To overcome this issue, we can use the following trick. The idea is to plot the point (0, 0) (or any point, really!), but use type = "n" so the point is not displayed. Then, within this plot() call, we can set ylim and xlim equal to range() of the variables we’ll plot so axes fit the data perfectly.

Code
plot(0, 0, type = "n",
     ylim = range(ford$cost_per_mile),
     xlim = range(ford$mileage), # range can include multiple vectors
     main = "Cost vs Mileage", las = 1,
     xlab = "Mileage", ylab = "Price per Mile")
points(ford$mileage[ford$point_color != "tomato"],
       ford$cost_per_mile[ford$point_color != "tomato"],
       pch = 19, cex = 1.2, col = "dodgerblue")
points(ford$mileage[ford$point_color == "tomato"],
       ford$cost_per_mile[ford$point_color == "tomato"],
       pch = 19, cex = 1.2, col = "tomato")
Plot

Of course, this is a lot more coding than the initial plot’s code. The idea of showing you this is that, now, you can always make sure your data “fits”. This is one of the little things that I use constantly, but it took me a long time to figure out.

Finally, adding lines to a plot is very similar in that one needs to use lines(). To illustrate, we will examine panel data on cigarette consumption by state (documentation).

Read in the data, and plot sales on the y-axis and year on the x-axis below. Be sure to clean the data where appropriate.

Solution
cig <- read.csv("https://vincentarelbundock.github.io/Rdatasets/csv/Ecdat/Cigar.csv")
cig$year <- cig$year + 1900
plot(cig$year, cig$sales, las = 1,
     ylab = "Sales", xlab = "Year")
Plot

This figure is very difficult to understand. Let’s trim it down to just a few states. In addition, we can add colors to the figure.

Unfortunately, the states seem to just be numbered instead of labeled, so we’ll just pick 1 through 5. In addition, there does not seem to be a state number 2.

Code
cig <- cig[cig$state %in% 1:5,]
plot(cig$year, cig$sales, las = 1,
     # since state is a number,
     #  we can just use this as the color
     col = cig$state,
     ylab = "Sales", xlab = "Year")
Plot

This plot can still be improved. It’d be a lot more natural to see the data as lines instead of points. To do this, we can use type = "l".

Code
plot(cig$year, cig$sales, las = 1,
     col = cig$state, type = "l",
     ylab = "Sales", xlab = "Year")
Plot

Notice two things about this plot. First, there’s only a single color. In R, you should think of a line as a single point. R cannot color different parts of line differently, so it will just take the first color it’s given (here, it’s 1, which is black). Second, there are these three crazy diagonal lines that dash across the plot. This is because R is trying to connect each line into a single one. If you look closely, R is connecting the last year of one state to the first year of another state.

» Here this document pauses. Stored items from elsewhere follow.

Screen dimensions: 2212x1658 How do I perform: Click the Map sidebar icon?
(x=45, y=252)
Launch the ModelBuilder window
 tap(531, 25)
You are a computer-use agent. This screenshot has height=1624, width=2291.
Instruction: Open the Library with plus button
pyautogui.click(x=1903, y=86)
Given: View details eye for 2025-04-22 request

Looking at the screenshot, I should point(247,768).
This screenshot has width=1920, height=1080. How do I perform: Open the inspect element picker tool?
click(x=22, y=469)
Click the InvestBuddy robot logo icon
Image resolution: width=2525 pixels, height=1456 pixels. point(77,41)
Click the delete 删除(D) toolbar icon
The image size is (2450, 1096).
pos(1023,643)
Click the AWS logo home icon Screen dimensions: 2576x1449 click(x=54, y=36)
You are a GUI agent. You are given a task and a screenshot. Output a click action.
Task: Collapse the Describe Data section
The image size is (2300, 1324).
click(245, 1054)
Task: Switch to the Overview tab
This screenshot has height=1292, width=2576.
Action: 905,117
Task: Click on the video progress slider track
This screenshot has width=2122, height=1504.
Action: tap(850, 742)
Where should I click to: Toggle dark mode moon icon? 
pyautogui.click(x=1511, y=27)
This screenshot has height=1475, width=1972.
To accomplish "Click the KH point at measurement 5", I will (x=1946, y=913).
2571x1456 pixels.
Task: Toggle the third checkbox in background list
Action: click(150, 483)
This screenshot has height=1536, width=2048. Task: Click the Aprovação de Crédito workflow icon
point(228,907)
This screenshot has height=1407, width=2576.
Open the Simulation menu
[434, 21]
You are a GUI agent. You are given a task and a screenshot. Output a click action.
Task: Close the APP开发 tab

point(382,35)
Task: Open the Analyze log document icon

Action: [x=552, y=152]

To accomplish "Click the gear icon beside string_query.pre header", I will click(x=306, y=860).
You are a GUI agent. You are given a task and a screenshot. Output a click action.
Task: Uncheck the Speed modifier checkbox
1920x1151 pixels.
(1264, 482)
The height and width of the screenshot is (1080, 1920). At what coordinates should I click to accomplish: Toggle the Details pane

To fix this, we need to use lines like we used points before. This is another example case of a time where we’ll want to set up the axes before we plot anything.

Code
# before, I plotted 0, 0
# now, I am simply keeping the data
#   in plot().
# this way, I don't need to set the axes
#   via ylim() and xlim()
plot(cig$year, cig$sales,
     las = 1, type = "n",
     ylab = "Sales", xlab = "Year")
lines(cig$year[cig$state == 1],
      cig$sales[cig$state == 1],
      col = 1)
lines(cig$year[cig$state == 3],
      cig$sales[cig$state == 3],
      col = 3)
lines(cig$year[cig$state == 4],
      cig$sales[cig$state == 4],
      col = 4)
lines(cig$year[cig$state == 5],
      cig$sales[cig$state == 5],
      col = 5)
legend("bottomleft", ncol = 2,
       legend = c("State 1", "State 3", "State 4", "State 5"),
       bty = "n", col = c(1, 3, 4, 5), lty = 1)
Plot

Next module, you’ll learn about “loops”, which will significantly cut down on the amount of code we need to write to generate these lines.